## BRIEF 1
Could you rewrite everything in the listing from the line containing "950x536 pixels." down to the end of the listing, with "Enable" changed to "Turn on" and nothing else altered?

Cullingworth nestles in Yorkshire's wonderful South Pennines where I once was the local councillor. These are my views - on politics, food, beer and the stupidity of those who want to tell me what to think or do. And a little on mushrooms.
Showing posts with label identity. Show all posts
Showing posts with label identity. Show all posts
Tuesday, 31 July 2018
How demanding ID undermines trust and community
The debate about ID cards is back and this time the advocates of us having such things have added new weapons to their armoury - alongside stopping illegal immigration and being really convenient (until you lose the damned thing) we can add preventing the rare and unusual act of voter fraud and providing a simple way to administer state systems. There won't even be a physical card, say some ID fans, you'll just be issued a number. At the back of my mind the opening credits of The Prisoner spring to mind - "I'm not a number, I am a free man".

## ROWS
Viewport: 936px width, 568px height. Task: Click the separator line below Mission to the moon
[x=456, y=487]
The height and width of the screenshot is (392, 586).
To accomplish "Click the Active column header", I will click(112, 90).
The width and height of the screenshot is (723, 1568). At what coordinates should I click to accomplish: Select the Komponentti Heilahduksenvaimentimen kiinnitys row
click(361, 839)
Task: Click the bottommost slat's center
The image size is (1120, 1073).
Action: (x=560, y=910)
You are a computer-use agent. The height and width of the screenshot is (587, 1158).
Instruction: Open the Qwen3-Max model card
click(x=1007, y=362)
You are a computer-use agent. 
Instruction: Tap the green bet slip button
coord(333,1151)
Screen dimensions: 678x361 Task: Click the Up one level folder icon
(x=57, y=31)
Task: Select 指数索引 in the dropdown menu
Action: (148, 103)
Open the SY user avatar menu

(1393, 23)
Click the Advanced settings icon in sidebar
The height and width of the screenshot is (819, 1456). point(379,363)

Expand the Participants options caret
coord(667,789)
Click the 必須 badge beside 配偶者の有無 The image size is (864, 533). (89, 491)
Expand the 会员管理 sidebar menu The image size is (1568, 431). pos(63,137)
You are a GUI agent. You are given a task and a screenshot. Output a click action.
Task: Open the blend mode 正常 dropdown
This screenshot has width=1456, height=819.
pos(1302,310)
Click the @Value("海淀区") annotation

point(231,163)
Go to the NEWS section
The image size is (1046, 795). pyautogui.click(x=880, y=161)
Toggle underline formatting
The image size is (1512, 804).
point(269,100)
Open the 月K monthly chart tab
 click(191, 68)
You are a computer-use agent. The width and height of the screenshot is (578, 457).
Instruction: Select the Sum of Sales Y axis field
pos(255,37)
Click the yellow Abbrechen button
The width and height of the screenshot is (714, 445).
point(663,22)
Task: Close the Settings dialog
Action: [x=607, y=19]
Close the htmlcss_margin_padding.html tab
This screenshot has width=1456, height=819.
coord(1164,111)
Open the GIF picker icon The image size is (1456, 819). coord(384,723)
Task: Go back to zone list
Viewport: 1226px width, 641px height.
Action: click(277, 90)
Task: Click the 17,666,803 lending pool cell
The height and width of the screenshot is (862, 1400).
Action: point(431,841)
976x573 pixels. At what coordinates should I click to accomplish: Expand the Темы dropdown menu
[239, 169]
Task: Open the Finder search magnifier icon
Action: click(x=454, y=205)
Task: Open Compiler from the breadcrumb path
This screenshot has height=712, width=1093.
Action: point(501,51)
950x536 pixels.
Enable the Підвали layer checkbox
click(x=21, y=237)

## BRIEF 2
Can you copy everything in the blog post about ID cards from "Cullingworth nestles in" down to "little on mushrooms." word for word?

## TASK SOLUTION 1
950x536 pixels.
Turn on the Підвали layer checkbox
click(x=21, y=237)

## TASK SOLUTION 2
Cullingworth nestles in Yorkshire's wonderful South Pennines where I once was the local councillor. These are my views - on politics, food, beer and the stupidity of those who want to tell me what to think or do. And a little on mushrooms.